Our final version of SumEvenNumbers
then looks like this:
' The parameter type is declared as Object, and marked with the AllowReference:=True flag
' The function can take a single value, or any sheet reference as input
' Sheet references might be to union ranges with multiple areas, which we process individually
Public Function dnaSumEvenNumbersR(<ExcelArgument(AllowReference:=True)> arg As Object)
Dim sum As Double
If TypeOf arg Is ExcelReference Then
' To be really careful, we get the 2D array of values from each of the areas in the reference
' This lets the function suppport union ranges as input correctly
Dim argRef As ExcelReference = arg
For Each rect In argRef.InnerReferences
sum += dnaSumEvenNumbers2D(rect.GetValue())
Next
ElseIf TypeOf arg Is Object(,) Then
' We can call the array implementation directly
sum = dnaSumEvenNumbers2D(arg)
Else
' Just check and return the value
If arg Mod 2 = 0 Then
sum = arg
End If
End If
Return sum
End Function
The ExcelReference
represents a sheet reference, but is a much simpler structure than the COM Range
object. It only encodes the sheet reference information required to make further calls to the Excel C API - a topic that needs to be explored separately. I'll just note here that it is possible to create and use a COM Range
object using the ExcelReference
information, and then use the Range
further from there.
This section provides a reference to all the argument types supported for UDFs by Excel-DNA.
I use the C# notation for arrays, where Double[,]
denotes a 2D array of doubles.
For Excel-DNA UDFs, the supported function parameter and return types are:
Double
String
DateTime
-- returns a double to Excel that can be formatted to display as a date/timeDouble[]
-- if only one column is passed in, takes that column, else first row is takenDouble[,]
Object
Object[]
-- if only one column is passed in, takes that column, else first row is takenObject[,]
Boolean (bool)
Int32 (int)
Int16 (short)
UInt16 (ushort)
Decimal
Int64 (long)
Incoming function parameters of type Object
will only arrive as one of the following:
Double
String
Boolean
ExcelDna.Integration.ExcelError
ExcelDna.Integration.ExcelMissing
ExcelDna.Integration.ExcelEmpty
Object[,]
containing an array with a mixture of the above typesExcelReference
-- (Only if AllowReference=true in ExcelArgumentAttribute)
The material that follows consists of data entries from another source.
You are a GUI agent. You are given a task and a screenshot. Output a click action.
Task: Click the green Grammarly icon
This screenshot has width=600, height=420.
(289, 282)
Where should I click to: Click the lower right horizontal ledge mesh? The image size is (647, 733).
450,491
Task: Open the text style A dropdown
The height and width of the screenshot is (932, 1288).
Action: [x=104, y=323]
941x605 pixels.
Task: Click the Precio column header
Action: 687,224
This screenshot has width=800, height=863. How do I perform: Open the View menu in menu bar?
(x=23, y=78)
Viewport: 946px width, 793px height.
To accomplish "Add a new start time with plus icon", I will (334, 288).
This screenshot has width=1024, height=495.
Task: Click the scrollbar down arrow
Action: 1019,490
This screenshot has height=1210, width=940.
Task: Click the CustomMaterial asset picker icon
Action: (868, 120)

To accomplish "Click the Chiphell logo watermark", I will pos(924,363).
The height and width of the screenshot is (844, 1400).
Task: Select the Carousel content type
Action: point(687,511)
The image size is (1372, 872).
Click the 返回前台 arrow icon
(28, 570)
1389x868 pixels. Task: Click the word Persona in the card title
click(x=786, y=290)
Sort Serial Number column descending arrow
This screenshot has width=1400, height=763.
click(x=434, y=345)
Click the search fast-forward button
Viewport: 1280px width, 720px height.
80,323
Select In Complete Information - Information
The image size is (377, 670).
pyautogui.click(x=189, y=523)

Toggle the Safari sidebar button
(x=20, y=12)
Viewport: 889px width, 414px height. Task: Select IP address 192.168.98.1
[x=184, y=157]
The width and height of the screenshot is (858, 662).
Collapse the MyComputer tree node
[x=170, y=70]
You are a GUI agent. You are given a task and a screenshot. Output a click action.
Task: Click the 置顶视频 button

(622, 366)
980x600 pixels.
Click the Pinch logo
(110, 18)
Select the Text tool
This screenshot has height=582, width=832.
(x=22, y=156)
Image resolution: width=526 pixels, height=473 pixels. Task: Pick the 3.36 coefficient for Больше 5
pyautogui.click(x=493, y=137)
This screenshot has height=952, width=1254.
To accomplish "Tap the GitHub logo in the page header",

Function parameters of type Object[]
or Object[,]
will receive an array containing a mixture of the above types (excluding Object[,]
and ExcelReference
)
For Object[]
parameters, if the area or array passed in has more then one row and more than one column, onlyk the first row will be received.
Return values of type Object are allowed to be:
Double
String
DateTime
Boolean
Double[]
Double[,]
Object[]
Object[,]
ExcelDna.Integration.ExcelError
ExcelDna.Integration.ExcelMissing.Value
// Converted by Excel to be 0.0 in a cellExcelDna.Integration.ExcelEmpty.Value
// Converted by Excel to be 0.0 in a cellExcelDna.Integration.ExcelReference
Int32 (int)
Int16 (short)
UInt16 (ushort)
Decimal
Int64 (long)
- otherwise the function return a
#VALUE!
error to the caller
Return values of type Object[] and Object[,] are processed as arrays of the type Object, containing a mixture of the above, excluding the array types.